The lines below that include "computer" are to be found and copied.

*** Recorded information Section Begins ***

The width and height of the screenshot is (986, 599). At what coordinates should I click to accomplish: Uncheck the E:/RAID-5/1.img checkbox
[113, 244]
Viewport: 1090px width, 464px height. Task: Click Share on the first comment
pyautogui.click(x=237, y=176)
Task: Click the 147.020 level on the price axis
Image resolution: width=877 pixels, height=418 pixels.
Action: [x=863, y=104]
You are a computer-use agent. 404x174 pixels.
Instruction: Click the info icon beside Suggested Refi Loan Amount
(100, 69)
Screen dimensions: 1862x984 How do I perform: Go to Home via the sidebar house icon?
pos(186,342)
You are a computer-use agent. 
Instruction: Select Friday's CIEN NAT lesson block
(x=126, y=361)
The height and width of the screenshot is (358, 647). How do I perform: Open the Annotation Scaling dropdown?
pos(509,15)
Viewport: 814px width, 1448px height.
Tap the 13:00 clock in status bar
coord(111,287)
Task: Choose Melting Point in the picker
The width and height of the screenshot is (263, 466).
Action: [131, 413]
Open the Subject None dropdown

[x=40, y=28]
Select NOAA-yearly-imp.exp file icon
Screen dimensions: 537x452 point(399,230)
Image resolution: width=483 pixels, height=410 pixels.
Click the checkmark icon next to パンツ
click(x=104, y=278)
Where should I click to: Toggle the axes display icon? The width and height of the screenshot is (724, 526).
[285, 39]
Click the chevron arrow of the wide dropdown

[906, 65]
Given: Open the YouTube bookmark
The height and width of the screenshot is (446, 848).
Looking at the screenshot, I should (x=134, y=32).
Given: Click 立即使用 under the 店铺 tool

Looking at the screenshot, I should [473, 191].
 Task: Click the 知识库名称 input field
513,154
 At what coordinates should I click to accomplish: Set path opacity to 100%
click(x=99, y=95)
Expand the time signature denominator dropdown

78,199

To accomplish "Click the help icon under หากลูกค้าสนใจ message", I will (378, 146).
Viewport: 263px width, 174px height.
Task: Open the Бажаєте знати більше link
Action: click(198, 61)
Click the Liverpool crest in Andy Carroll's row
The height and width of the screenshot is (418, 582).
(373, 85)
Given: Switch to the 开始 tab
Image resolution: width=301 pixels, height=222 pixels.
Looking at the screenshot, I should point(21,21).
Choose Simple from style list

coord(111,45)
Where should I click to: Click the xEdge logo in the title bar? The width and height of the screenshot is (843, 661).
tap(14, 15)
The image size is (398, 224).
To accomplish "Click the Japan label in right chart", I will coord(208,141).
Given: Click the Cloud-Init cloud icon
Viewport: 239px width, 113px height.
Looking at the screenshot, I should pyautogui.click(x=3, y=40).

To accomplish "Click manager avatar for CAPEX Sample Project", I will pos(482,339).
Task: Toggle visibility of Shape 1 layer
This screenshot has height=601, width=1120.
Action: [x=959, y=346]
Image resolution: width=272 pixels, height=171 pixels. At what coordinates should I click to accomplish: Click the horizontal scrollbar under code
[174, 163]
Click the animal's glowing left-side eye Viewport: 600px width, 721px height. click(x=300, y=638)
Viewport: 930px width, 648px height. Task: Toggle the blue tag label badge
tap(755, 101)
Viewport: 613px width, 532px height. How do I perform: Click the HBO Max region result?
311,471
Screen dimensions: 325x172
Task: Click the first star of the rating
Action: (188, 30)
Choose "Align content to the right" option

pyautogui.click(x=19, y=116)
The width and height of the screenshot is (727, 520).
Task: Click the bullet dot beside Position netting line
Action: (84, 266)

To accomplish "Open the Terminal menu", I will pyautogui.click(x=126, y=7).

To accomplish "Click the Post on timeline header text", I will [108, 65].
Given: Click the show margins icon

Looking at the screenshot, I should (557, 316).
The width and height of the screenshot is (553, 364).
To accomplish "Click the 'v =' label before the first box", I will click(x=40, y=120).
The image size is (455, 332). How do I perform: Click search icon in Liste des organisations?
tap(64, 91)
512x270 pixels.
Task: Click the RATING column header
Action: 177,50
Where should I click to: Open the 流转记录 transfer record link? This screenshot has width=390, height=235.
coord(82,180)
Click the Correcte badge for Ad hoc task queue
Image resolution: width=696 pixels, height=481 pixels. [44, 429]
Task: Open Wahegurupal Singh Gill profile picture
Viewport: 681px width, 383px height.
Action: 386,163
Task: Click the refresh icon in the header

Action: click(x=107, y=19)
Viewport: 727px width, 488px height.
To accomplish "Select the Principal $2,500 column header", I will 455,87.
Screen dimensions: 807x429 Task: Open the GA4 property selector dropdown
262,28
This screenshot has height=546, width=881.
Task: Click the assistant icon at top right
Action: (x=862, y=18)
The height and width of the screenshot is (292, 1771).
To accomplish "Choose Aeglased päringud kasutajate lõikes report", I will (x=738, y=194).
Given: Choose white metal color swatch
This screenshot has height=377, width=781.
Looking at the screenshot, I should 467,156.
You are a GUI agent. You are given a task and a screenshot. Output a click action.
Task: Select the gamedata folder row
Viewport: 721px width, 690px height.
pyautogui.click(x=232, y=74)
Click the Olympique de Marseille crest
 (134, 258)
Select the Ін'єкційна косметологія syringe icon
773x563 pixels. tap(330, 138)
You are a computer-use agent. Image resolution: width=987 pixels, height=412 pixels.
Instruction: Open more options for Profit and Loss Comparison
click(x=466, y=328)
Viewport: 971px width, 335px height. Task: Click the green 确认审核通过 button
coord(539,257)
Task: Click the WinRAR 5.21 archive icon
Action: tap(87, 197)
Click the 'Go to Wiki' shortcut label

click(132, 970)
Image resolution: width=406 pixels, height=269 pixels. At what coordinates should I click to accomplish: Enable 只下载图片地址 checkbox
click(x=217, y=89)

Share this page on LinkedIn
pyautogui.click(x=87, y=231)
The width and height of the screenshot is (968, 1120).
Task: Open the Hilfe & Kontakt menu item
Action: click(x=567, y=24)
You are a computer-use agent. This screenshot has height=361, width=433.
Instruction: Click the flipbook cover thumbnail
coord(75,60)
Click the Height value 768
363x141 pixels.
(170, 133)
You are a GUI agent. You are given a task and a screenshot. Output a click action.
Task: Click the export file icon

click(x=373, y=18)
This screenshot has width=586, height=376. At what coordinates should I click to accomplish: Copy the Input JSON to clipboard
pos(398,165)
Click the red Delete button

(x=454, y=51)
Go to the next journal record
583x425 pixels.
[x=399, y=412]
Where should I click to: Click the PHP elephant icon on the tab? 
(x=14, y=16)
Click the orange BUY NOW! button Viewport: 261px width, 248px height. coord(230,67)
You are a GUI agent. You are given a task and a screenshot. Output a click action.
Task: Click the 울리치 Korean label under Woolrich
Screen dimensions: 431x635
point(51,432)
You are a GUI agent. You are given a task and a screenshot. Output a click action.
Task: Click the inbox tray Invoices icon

*** Recorded information Section Ends ***

Response box:
You are a computer-use agent. 404x174 pixels.
You are a computer-use agent. 
You are a computer-use agent. Image resolution: width=987 pixels, height=412 pixels.
You are a computer-use agent. This screenshot has height=361, width=433.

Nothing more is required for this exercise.